(Page extract):
start

One afternoon in the first week after I'd been taken – and been moved to yet another house near Abu Ghraib – Abu Ali called me into a big sitting room with green velveteen couches. On the far wall, above the TV, was a gigantic poster of waterfalls and rocks and trees.
It was beautiful. I could stare at it and get lost. I thought, I wish I was there, I wish I was there.
But my captors wanted me to look at something very different: DVDs of them waging war.
By their count, they were killing dozens or even hundreds of soldiers a day. They estimated that Al Qaeda in Iraq had killed at least 40,000 US soldiers. They could prove it, they said, with videos of their operations showing Humvees and tanks blowing up and snipers shooting soldiers.
So Abu Ali – the captor with a stubbly beard – sat me down and showed me the videos. They were in Arabic and were stamped with the symbols of various insurgent groups, and included audio overlays of mujahideen chanting in low, somber tones.
One video showed all these men who were going to be suicide car bombers. They interviewed them, and then showed a field, with cars lined up, and each man getting into a car – waving, just euphoric – and then driving off.
Others had pictures of an American Humvee driving along – and then it would blow up, and they'd cut to a graphic of a lightning flash, and thunder clapping.
Abu Ali would glance over at me as I watched the videos, asking me what I thought of them. I couldn't say anything good, but I tried to say things that were true, like "Oh, this is the first time I've ever seen this. I didn't know this was out there."
To Abu Ali, though, this was their mission, a righteous path; this was their work for God.
While I sat there watching them, I felt the insurgents were sending me a message: They hate Americans so much, they're proud of these attacks. It's normal to them.
Surely they were going to kill me. How could they not?
The first set of phone-recording equipment that the FBI brought to Jim Carroll's North Carolina home didn't work. A second set, shipped in from the Charlotte office, didn't work either. Eventually, agents assigned to the Jill Carroll case got the standard wiretap electronics in place.
From the beginning, the FBI identified Jim as someone who could handle hostage negotiations. He received rudimentary training in what to do if contacted: Keep talking, keep them on the phone, try to set a time for a call back.
But no one was sure which numbers Jill would remember and pass along to her jailers. So taps were readied for a number of phones. If the kidnappers called, the FBI would use the recording to try to identify them and their location.
In Baghdad, Monitor staff writer Scott Peterson put a piece of climbing tape on one of his phones, and drew on it a green eye, to remind him which line the government was watching. He and staff writer Dan Murphy were pursuing their own leads with Iraqi sources and seeking the help of Sunni politicians known to have insurgent contacts.
Between them, Messrs. Peterson and Murphy could draw on decades of experience working in dangerous environments. As a reporter and photographer, Peterson's hot-spot assignments stretched from Angola to Afghanistan. In 1993, he took a machete blow to the head from a mob that killed four journalists in Somalia. Later, he was one of the very few correspondents to enter the Rwandan capital, Kigali, when the genocide began.
Murphy lived for 10 years in Indonesia, where he covered sectarian violence and became one of the world's experts on Al Qaeda's operations in Southeast Asia. In Baghdad, he'd been one of Jill's mentors.

end

(Data segment):

start

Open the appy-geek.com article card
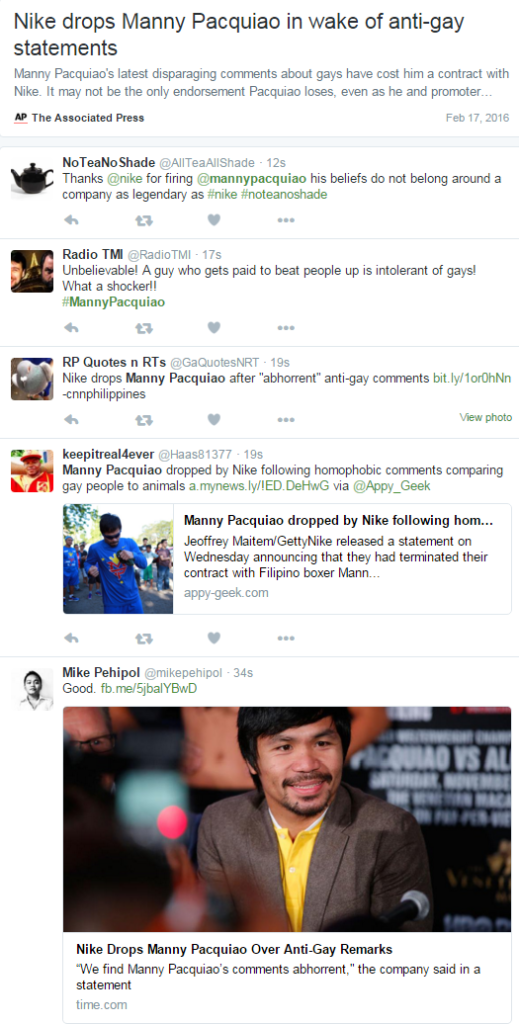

end

(Your task):
Using the hostage account, answer these:
(a) What was shown on the poster above the TV in the sitting room?
(b) How many US soldiers did the captors estimate Al Qaeda in Iraq had killed?
(c) What did Scott Peterson draw on the climbing tape he put on one of his phones?

(Answer to the task):
(a) Waterfalls, rocks and trees
(b) At least 40,000
(c) A green eye